(DOCUMENT TEXT Opens)
# MPAC inspections



## rneale (Jan 24, 2005)

G'day,

We bought a new house a year ago and last month got a letter from MPAC. They want to inspect the property for assessment purposes.

My question is: do I have to let them in?


----------



## screature (May 14, 2007)

As far as I know I believe you do. At least in Quebec we have no choice.


----------



## iJohnHenry (Mar 29, 2008)

If you don't, I believe they will assess your house at the same level as the most expensive assessment in your neighbourhood. 

If you think that's you, then stonewall ... at your own risk.


----------



## Macfury (Feb 3, 2006)

rneale: One thing I recall when my mother was assessed. She pointed out certain itms that were not fixed to the house--a kitchen cupboard unit for example. It lowered her assessment.


----------



## Chris (Feb 8, 2001)

In Ontario, yep, you have to let them in (_Assessment Act_, section 10), but you can schedule it so it is convenient to you. And, as has been pointed out, their information may be inaccurate. I remember with our first house, the property assessment branch (predecessor to MPAC) guy came in, and was shocked to see that we had a gas-fired, forced air furnace. His file showed an oil-fired, single location space heater.

Of course at that point I kindly showed him that the furnace was at least 20 years old, and suggested that his file might be in error. No problem, never heard back.

MPAC tends to come around when properties change hands, especially in smaller communities, or when major construction (building permits issued) has happened. It's not an unusual event to have happen, but it can be a little unnerving when you don't know it can happen.

_edited for clarity_


----------



## rneale (Jan 24, 2005)

Dudes, thanks for the info.


----------
(DOCUMENT TEXT Closes)
▶ **PROBLEMS AND TASKS**
1. Reproduce the part of the MPAC inspection thread that begins at the words "We bought a"; stop after "(May 14, 2007)".
2. Translate this sentence from the MPAC inspection thread into Spanish: "MPAC tends to come around when properties change hands, especially in smaller communities, or when major construction (building permits issued) has happened."
3. Answer from the MPAC inspection thread:
(a) Which section of the Assessment Act does Chris cite?
(b) What item not fixed to the house did Macfury's mother point out?
(c) What heating did the assessor's file show for Chris's first house?
The material is unrelated to the MPAC inspection thread.
(DATA BELOW Opens)
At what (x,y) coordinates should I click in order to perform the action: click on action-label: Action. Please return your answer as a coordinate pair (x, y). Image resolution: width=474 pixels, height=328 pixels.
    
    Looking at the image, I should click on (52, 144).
(DATA BELOW Closes)
▶ **ANSWER LIST**
1.
We bought a new house a year ago and last month got a letter from MPAC. They want to inspect the property for assessment purposes.

My question is: do I have to let them in?


----------



## screature (May 14, 2007)

2. MPAC suele presentarse cuando las propiedades cambian de dueño, sobre todo en comunidades más pequeñas, o cuando se han realizado obras importantes (con permisos de construcción emitidos).

3.
(a) Section 10
(b) A kitchen cupboard unit
(c) An oil-fired, single location space heater